Further, patterns in the mechanism of connection show that in addition to SI wetlands, depressional wetlands and open waters can play critical roles in moving surface water across the landscape. These findings are particularly relevant to floodplains, permafrost landscapes and formerly glaciated landscapes that often exhibit low topographic gradients, low rates of infiltration, and low stream density.
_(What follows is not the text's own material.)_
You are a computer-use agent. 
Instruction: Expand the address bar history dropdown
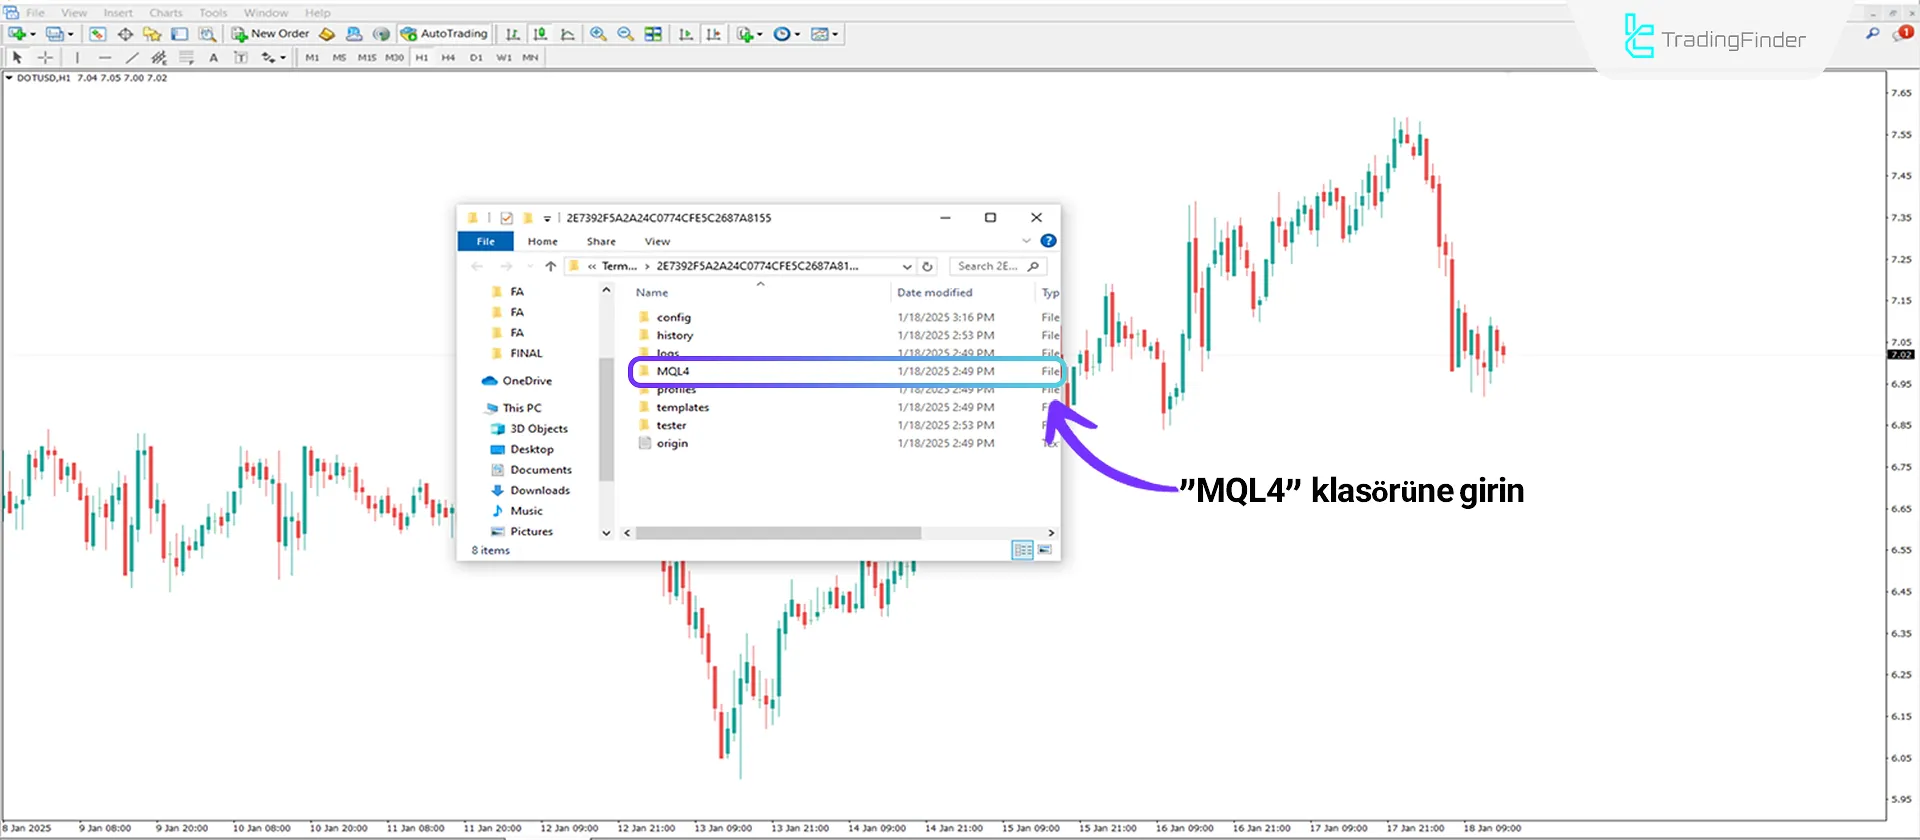pos(906,267)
Runoff events in these landscapes rarely satisfy the threshold surface storage volume so that excess surface water (precipitation inputs exceeding soil infiltration and evapotranspiration) tends to accumulate instead of leaving the watershed as stream discharge (Hamilton et al. 2004; Yao et al. 2007; Aragón et al. 2011; Kuppel et al. 2015), leading to wetland consolidation and surface-water connections.

Conclusion

Variably connected wetlands represent a critical subset of wetlands that may appear disconnected from streams under dry or average conditions, but exchange water and materials with streams under wetter conditions. Substantial spatial variation in the distance over which wetlands merged (or did not merge) with streams demonstrated that any characterization of connectivity based on proximity would need to be highly regionalized. More consistent across ecoregions was the mechanism of wetlands connecting to streams through wetland consolidation or wetland clusters, in particular those clusters containing an SI wetland. We documented substantial spatial variation in the relative abundance of SI, VC and NCO wetlands. The variation in abundance was best explained by different variables for each class of wetlands. However, wetland spatial arrangement, both between wetlands and between wetlands and streams, as well as the availability of surface-water connections, whether through higher stream density or larger surface-water expansion, were identified as critical to explaining the abundance of or lack of connections between wetlands and streams. Understanding the mechanisms through which wetlands merge with streams, and the spatial patterns that drive the abundance of VC wetlands in the PPR are crucial to understanding their influence on downstream waters, as well as accurately predicting flood events and the consequences of climate change on surface-water distribution, movement, and connectivity.